In 1965, Fairchild Semiconductors opened a plant on the Navajo Nation in Shiprock, New Mexico. At its operating peak, it employed more than 1,000 Navajos, most of them women. It was actually a sweetheart deal for Fairchild, which only had to pay a portion of the workers' low wages, with the rest being picked up by the tribe through a job-training grant from the federal government. The company also noted (internally, of course) that the workforce had actually been chosen for the large supply of cheap workers, certain tax benefits and the unlikelihood of the women asserting any workers' rights.

However, in "The Shiprock Dedication Commemorative Brochure," the company wrote (in incredibly cringe-worthy and paternalistic language), "The Diné (Navajo) women circuit makers are celebrated as culture workers who produced circuits as part of the 'reproductive' labor of expressing Navajo culture, rather than merely for wages."

It went on to claim that the circuits on the chips bore a resemblance to the complex geometric patterns on Navajo rugs.
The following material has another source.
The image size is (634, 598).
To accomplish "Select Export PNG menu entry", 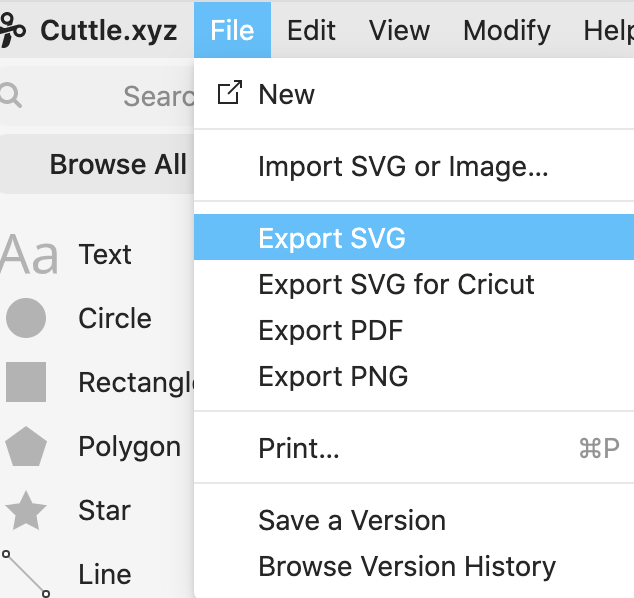I will point(333,376).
It lauded the "untapped wealth of natural characteristics of the Navajo...the inherent flexibility and dexterity of the Indians" who had [are you ready?] "nimble fingers."
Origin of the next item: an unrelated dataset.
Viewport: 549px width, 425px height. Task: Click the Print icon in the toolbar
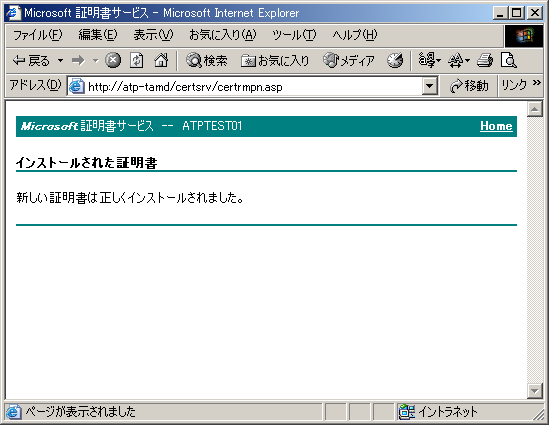click(x=485, y=61)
A color brochure produced by the company featured a large photo of a white, black and brown Navajo rug, meticulously woven with connecting and intersecting right angles. It is truly a work of art. The accompanying text reads: "Weaving, like all Navajo arts, is done with unique imagination and craftsmanship, and it has been done that way for centuries. (Likewise), building electronic devices, transistors and integrated circuits, also requires this same personal commitment to perfection. And so, it was very natural that when Fairchild Semiconductor needed to expand its operations, its managers looked at an area of highly skilled people living in and around Shiprock, New Mexico."

Besides the aforementioned shady payroll deal with the tribe (and the government), there were also stories of the company laying off Navajo workers shortly after their training ended and then turning around and hiring somebody new so Fairchild could keep from having to pay the full cost of the trained individual's salary. And then there was the matter of not one Navajo being in any position of authority, not even on the lowest rung of middle management.

In February of 1975, members of the American Indian Movement occupied the building in protest of the fact that workers weren't even being paid minimum wage by Fairchild and that all of the top salaries were being paid to non-Natives. The occupation lasted eight days, after which Fairchild showed the Navajos and AIM what was what by closing down the Shiprock plant and moving the entire operation to Asia, where they could pay workers even less.